Once one gets a court order it could take one to several months to enforce it (or many more months if there is an appeal and the losing party posts a bond in the meantime). Before the trial was conducted in county court, the parties would be required to attend mediation with each other over the dispute presided over a third-party without the ability to enter a binding order, who tries to get them to reach an agreement (for a small fee).
Also, if the person against whom a money judgement is entered has no assets that are not exempt from creditors and no income, collecting that judgment might be impossible as a practical matter.
This timing could be pertinent to international students.
Also, keep in mind that winning in court doesn't mean that the money or car falls into your hands. The prevailing buyer get a court order that it takes further action to enforce.
A court order is a piece of paper that allows you to take legal means to collect a debt (e.g. garnishment of wages or bank accounts which involve further legal proceedings), an order to execute the title and turn over the car enforceable in contempt of court proceedings (and potentially punishable by imprisonment for non-compliance which involves another mini-trial), or an order of replevin (authorizing the sheriff to supervise the seizure of the car) together with an order directing the clerk of the court to execute the certificate of title or a replacement for it on behalf of the car owner (which also means more work for the buyer), as the case may be.

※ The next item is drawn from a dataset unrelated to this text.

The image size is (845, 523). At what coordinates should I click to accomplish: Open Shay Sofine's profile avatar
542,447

Of course, often a credible threat to sue, or receipt of papers commencing a lawsuit will cause the seller to negotiate a settlement that the buyer can live with, and the full court process will not be necessary. This often happens when a seller has no legitimate defense. Indeed, the court could award attorney fees against the seller or otherwise sanction the seller if the seller does not present a defense with any legitimate factual or legal basis at trial.
Even if someone takes the case to trial because there is no pre-trial settlement, there is often a voluntary resolution once the court has ruled rather than an insistence on formal enforcement of the judgment.

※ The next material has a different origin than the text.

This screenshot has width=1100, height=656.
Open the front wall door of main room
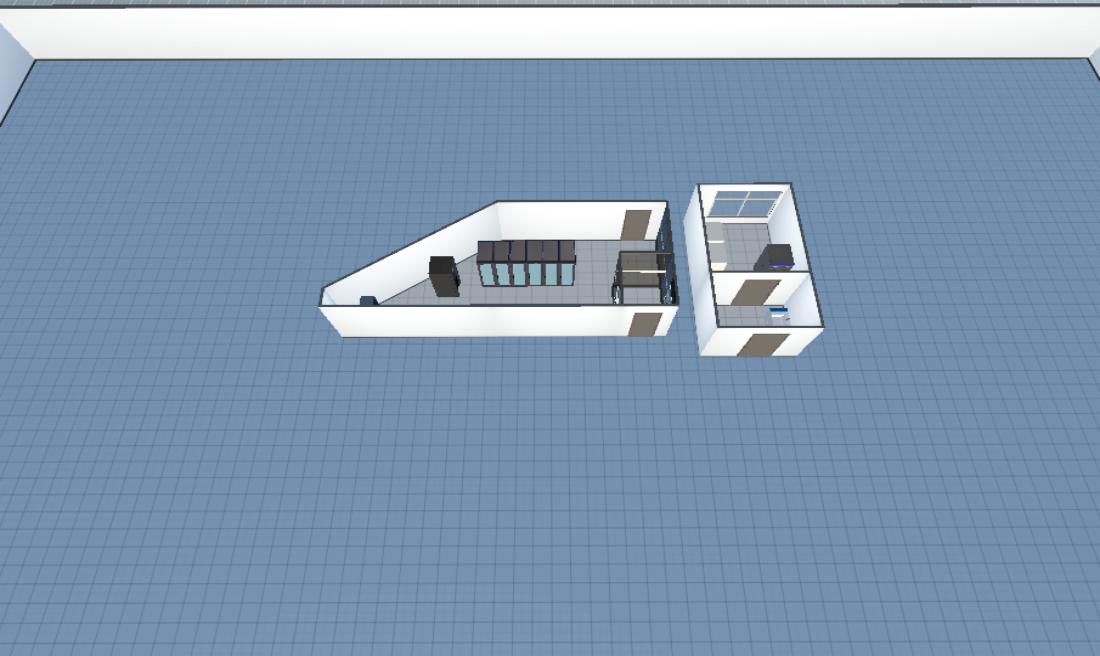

The mere existence of a contract does not mean that the car has been sold. It is a contract (i.e. a binding promise) to sell the car in the future. The sale, in the case of a motor vehicle, takes place when the certificate of title is executed or the car is delivered (whichever happens first) See Colorado Revised Statutes § 4-2-401(2). The contract leading up to a sale is an agreement to sell the car in the future, not a transfer of title in a completed sale at that time.
Because failure to deliver the car is a mere breach of a promise to take action in the future, this is not theft. It is merely a breach of contract. The consequences for a breach of contract are much less serious than the consequences of theft, which would apply if the car had actually been sold, which include misdemeanor or felony criminal charges with potential incarceration and fines with the case brought at state expense and restitution and costs award as well and a criminal record, and the civil consequences of theft (an action with statutory treble damages for civil theft plus attorney fees pursuant to Colorado Revised Statutes § 18-4-405, and a right to recover the car even from a bona fide purchaser for value with no notice of the dispute).

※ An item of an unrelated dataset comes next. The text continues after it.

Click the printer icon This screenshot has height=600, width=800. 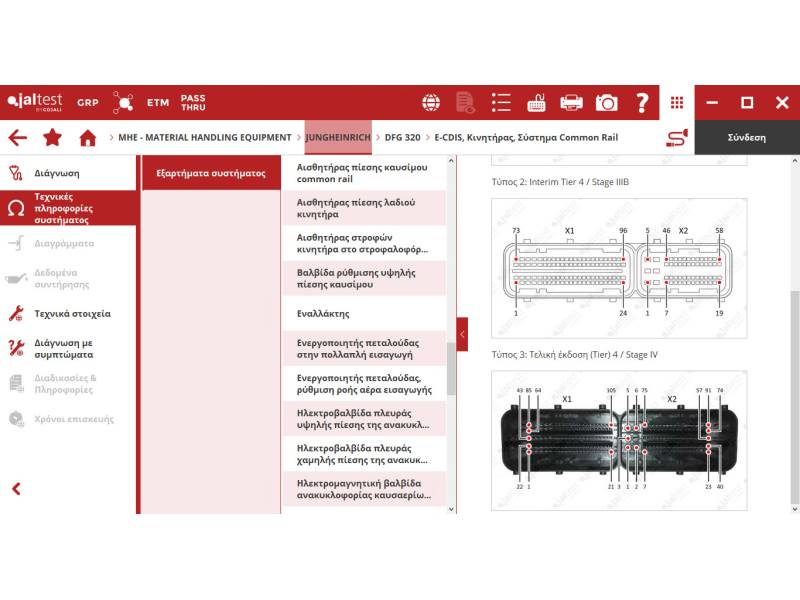[571, 103]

But, if the seller took the buyer's deposit without intending to perform the contract at the time that the deposit was received, that would be a theft of the buyer's deposit.
Merely retaining the buyer's deposit without returning it, after initially intending to perform the contract when the deposit was received would only conceivably be theft (and even then it might be a stretch and would probably not cause the DA to bring charges) if the seller had no genuine and sincerely believed legal claim of right to keep the deposit (even if the claim of right to keep it was later found to be legally incorrect by a judge).
For example, if court found that the seller incorrectly but sincerely believed that non-citizen students didn't have a right to a return of a deposit, that would prevent a theft charge for retaining the deposit from succeeding.